A recent paper by Alan B. Krueger, Judd Cramer and David Cho presented at the Brookings Panel on Economic Activity poses that the long-term unemployed “are on the margins of the labor force,” which is to say, the long-term unemployed do not affect the labor market in the macro sense, because they are different.
How are they different? Beyond their observable differences (such as the fact that they are disproportionately over 50), the long-term unemployed find jobs at a slower rate than the short-term unemployed. This accounts for a large amount of the long-term unemployed. Put another way, if everyone has the same probability of a job arriving and the long-term unemployed were just the unlucky ones for whom nothing arrived, this would predict far fewer long-term unemployed than we actually observe. The simplest, workhorse theory of unemployment—the Diamond-Mortensen-Pissarides framework—has all workers finding jobs in the same labor market and at the same rate, at odds with the magnitude of long-term unemployment. Instead, there has to be some heterogeneity, or something that distinguishes the long-term unemployed, and the labor market has to discriminate between them and the short-term unemployed to some degree.
This brings us to the larger, macroeconomic question: How “marginal” are the long-term unemployed? That is, how different is their experience in the labor market, and how much do they affect the rest of the labor market? One’s answer depends on why we think they are different. In particular, we also need to then reconcile this theory with how atypical the Great Recession was, with far more long-term unemployed and for a longer time than in any other recession prior.
One common theory is that unemployment fundamentally changes workers, depreciating their skills. If we accept this skill depreciation story, will the long-term unemployed now compete against similar low-skilled workers and new entrants? But unemployment among the young never rose as much as long-term unemployment, and although both remain elevated, long-term unemployment is still almost twice its average incidence. Unemployment among the young is only about 50 percent higher than its average for the 10 years prior.

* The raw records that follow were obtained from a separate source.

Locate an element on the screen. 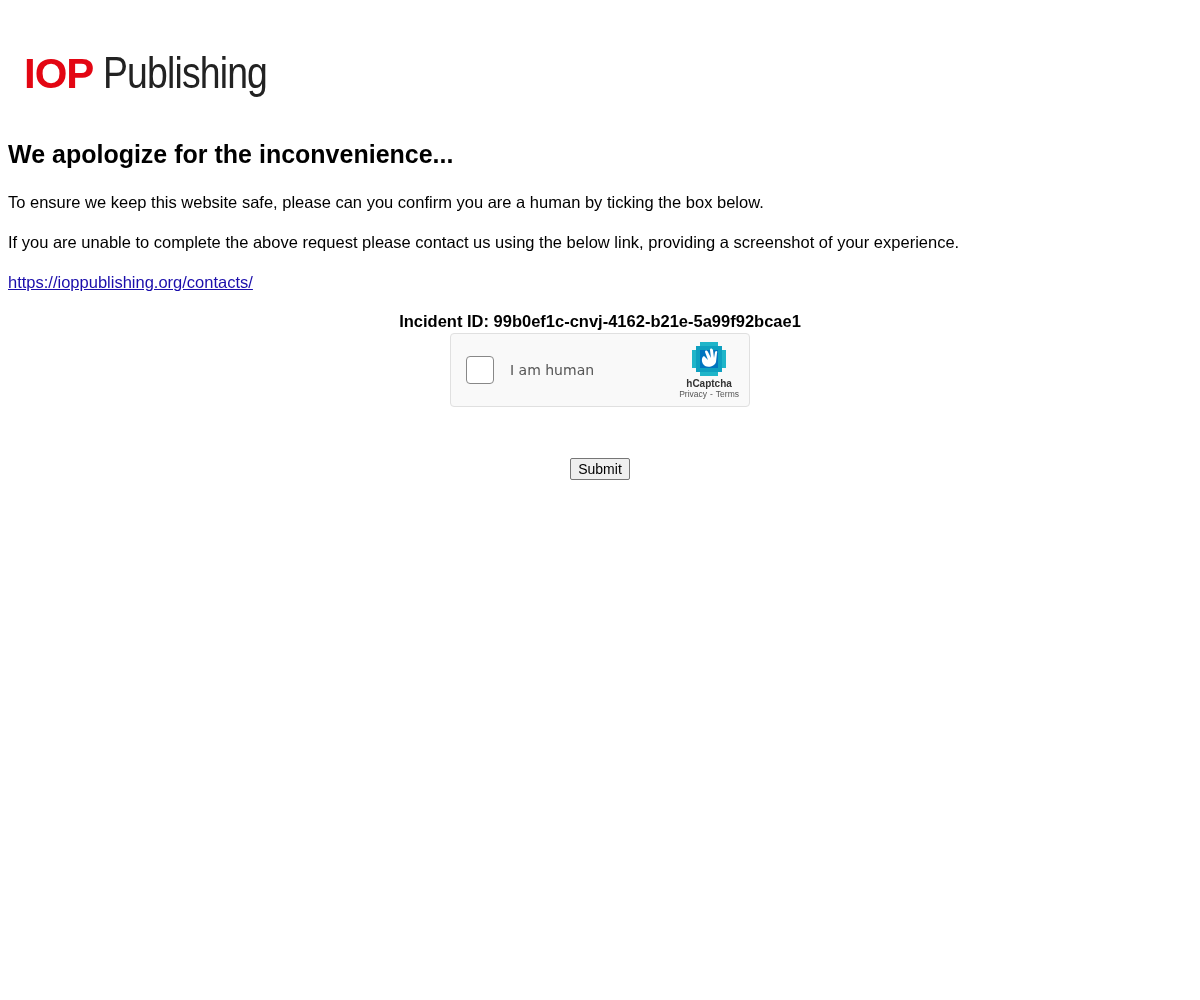 The width and height of the screenshot is (1200, 1000). captcha-checkbox is located at coordinates (480, 370).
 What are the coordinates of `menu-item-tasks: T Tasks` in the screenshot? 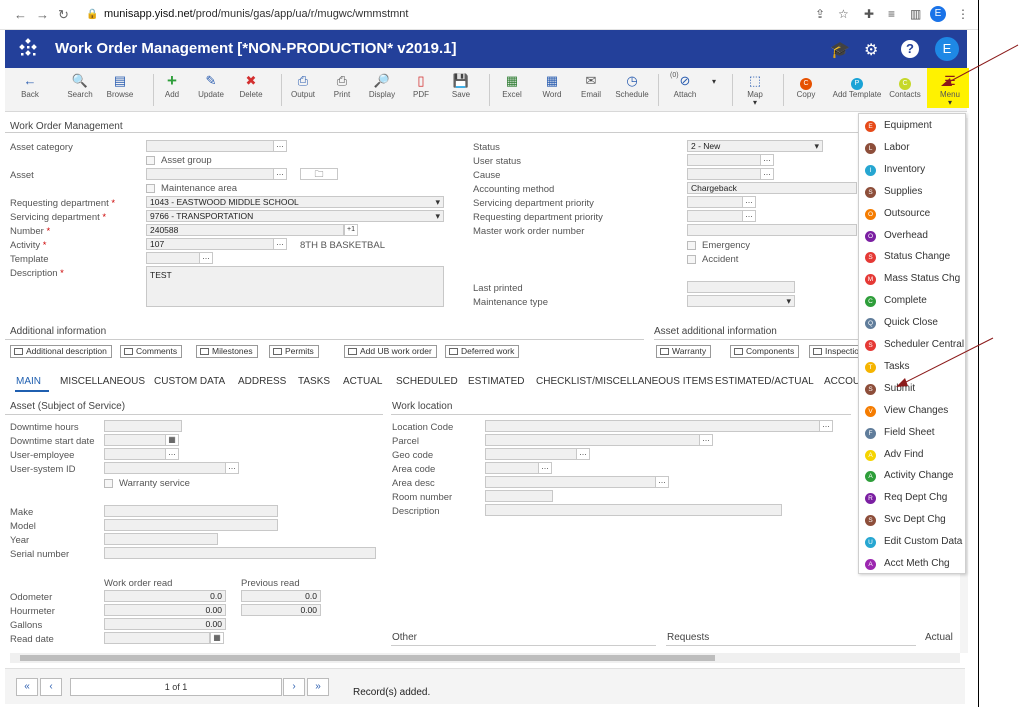 It's located at (912, 368).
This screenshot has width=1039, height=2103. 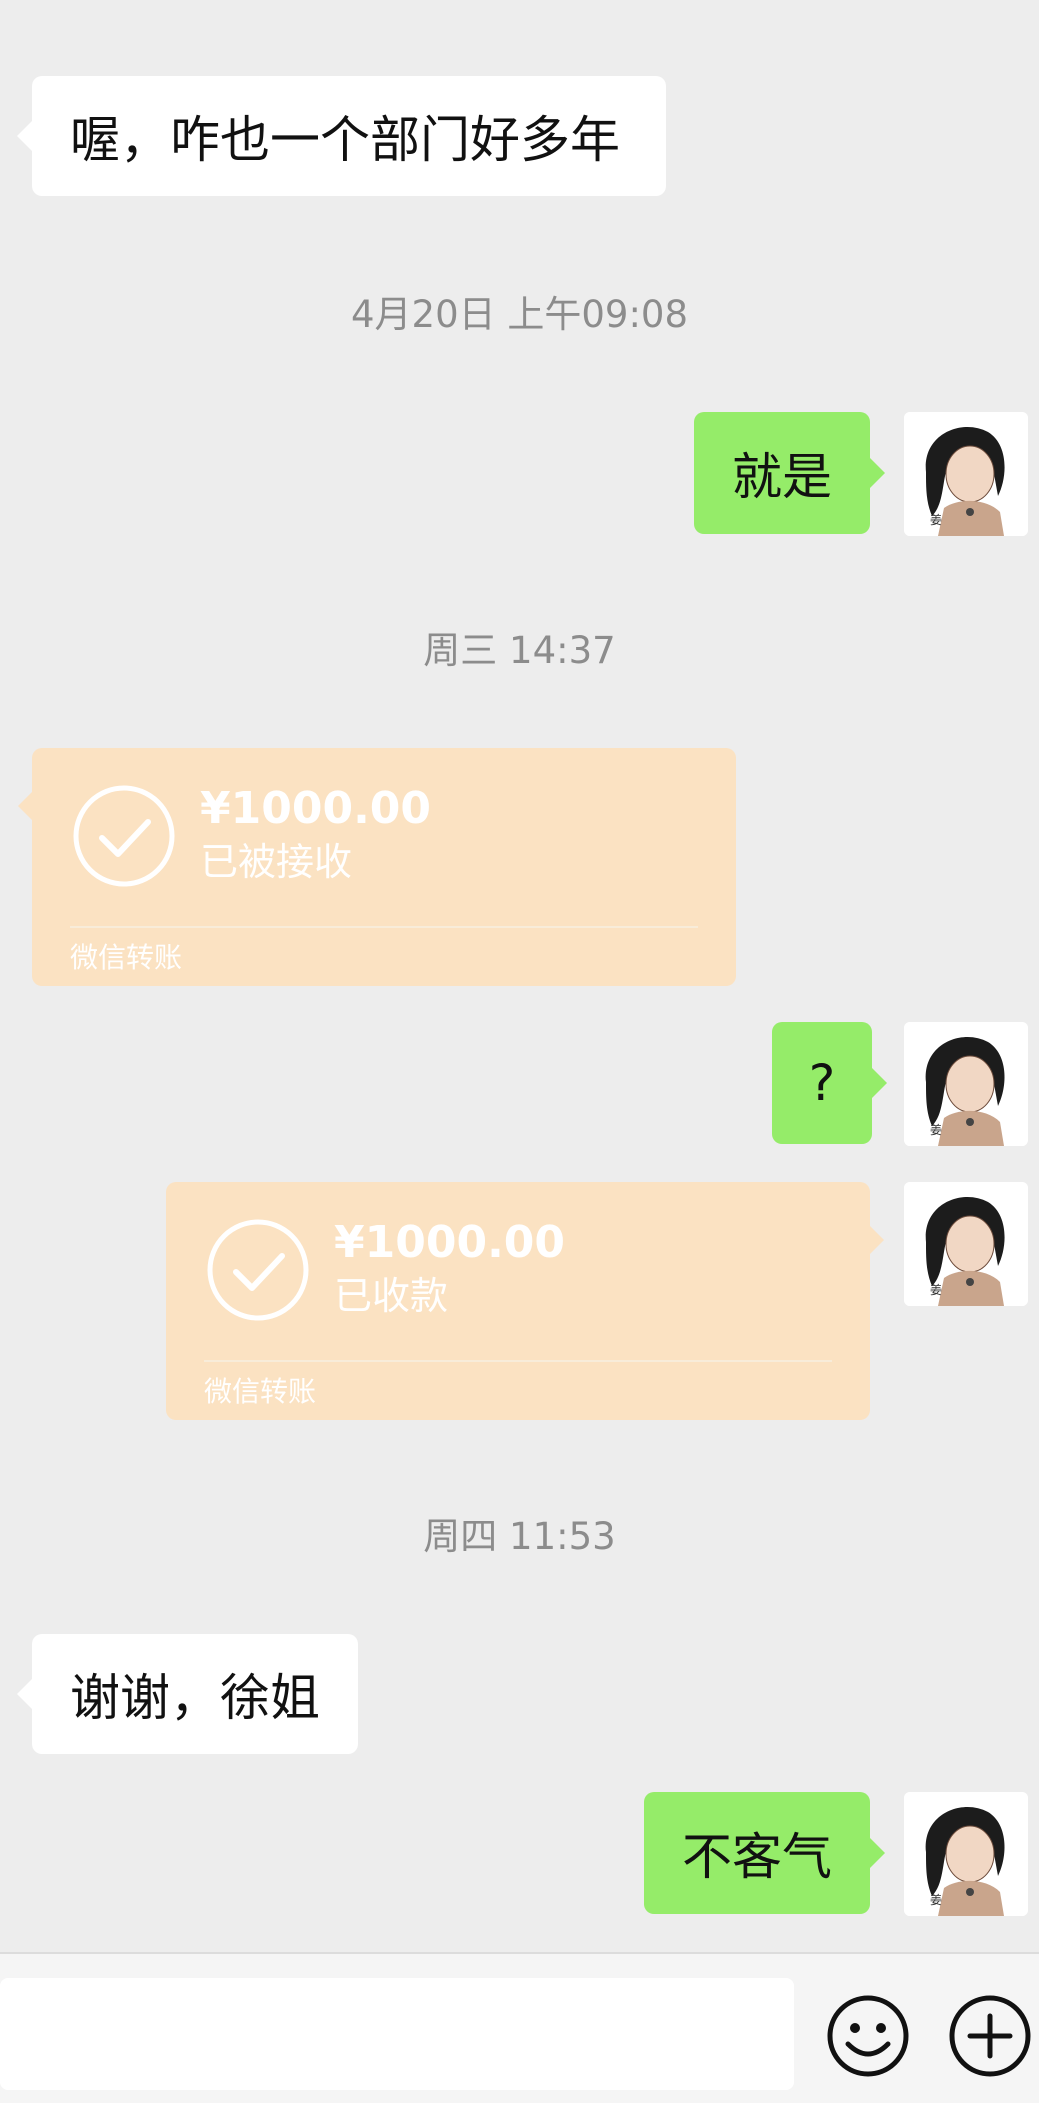 I want to click on message-text: 就是, so click(x=782, y=477).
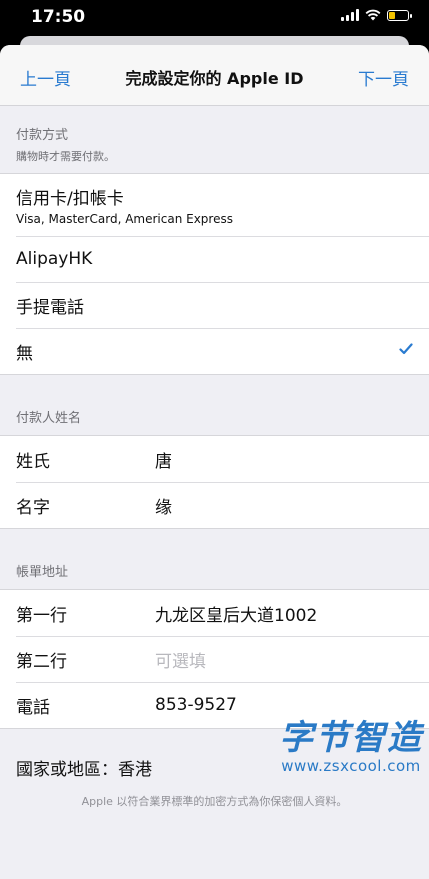 Image resolution: width=429 pixels, height=879 pixels. Describe the element at coordinates (124, 219) in the screenshot. I see `payment-option-detail: Visa, MasterCard, American Express` at that location.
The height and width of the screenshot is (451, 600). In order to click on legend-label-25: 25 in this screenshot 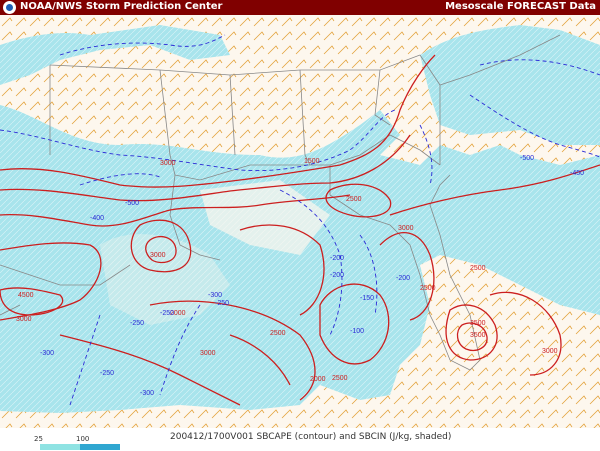, I will do `click(38, 439)`.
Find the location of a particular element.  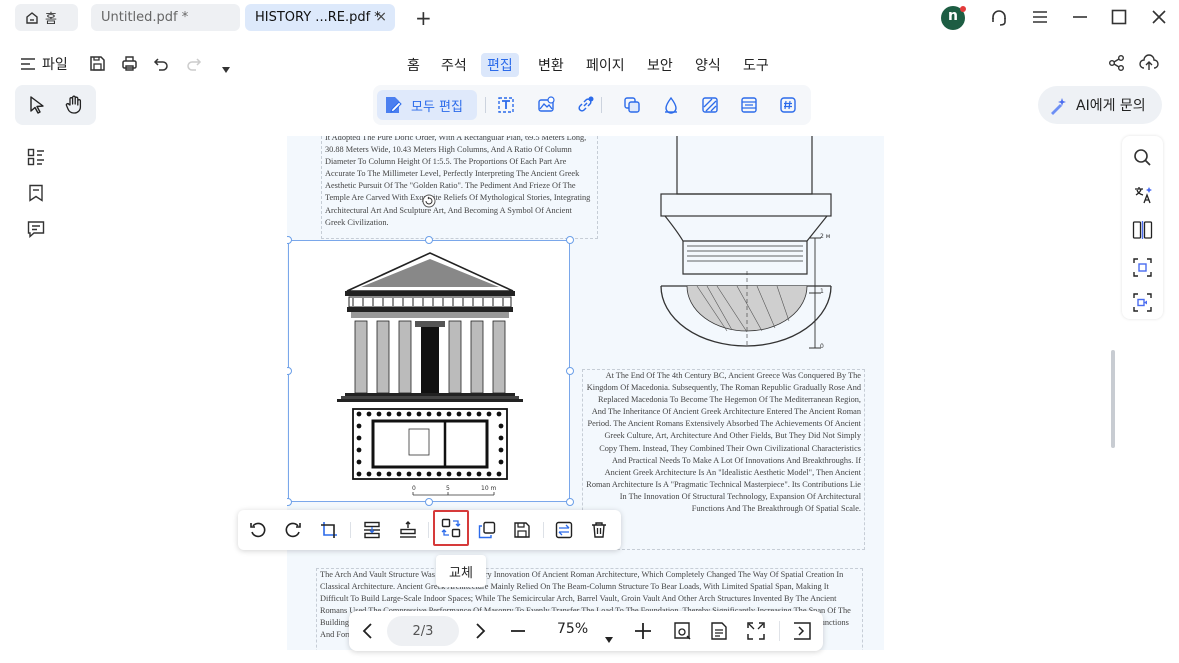

maximize-icon is located at coordinates (1119, 19).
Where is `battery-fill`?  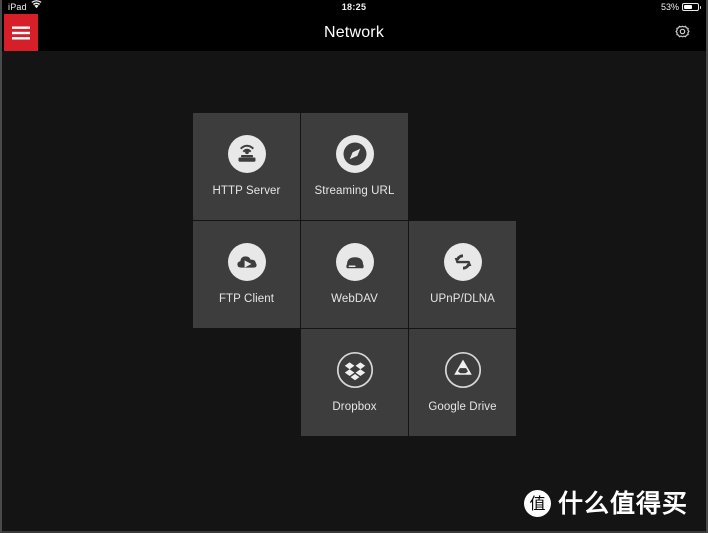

Generally speaking, it is difficult to support a theory in which skills depreciate so quickly in unemployment as to make the long-term unemployed so difficult to hire. They have about the same average college completion rate as the short-term unemployed and more labor market experience, so the skill depreciation rate in unemployment would have to be quite fast to support a skill-loss story.
Instead, Krueger, Cramer and Cho suggest that the long-term unemployed are affected more permanently than just losing skills, which is why they have trouble holding on to jobs even after they are finally re-employed. It remains a difficult problem for policy makers to help the long-term unemployed: The labor market clearly treats them differently, but the underlying reason is difficult to diagnose.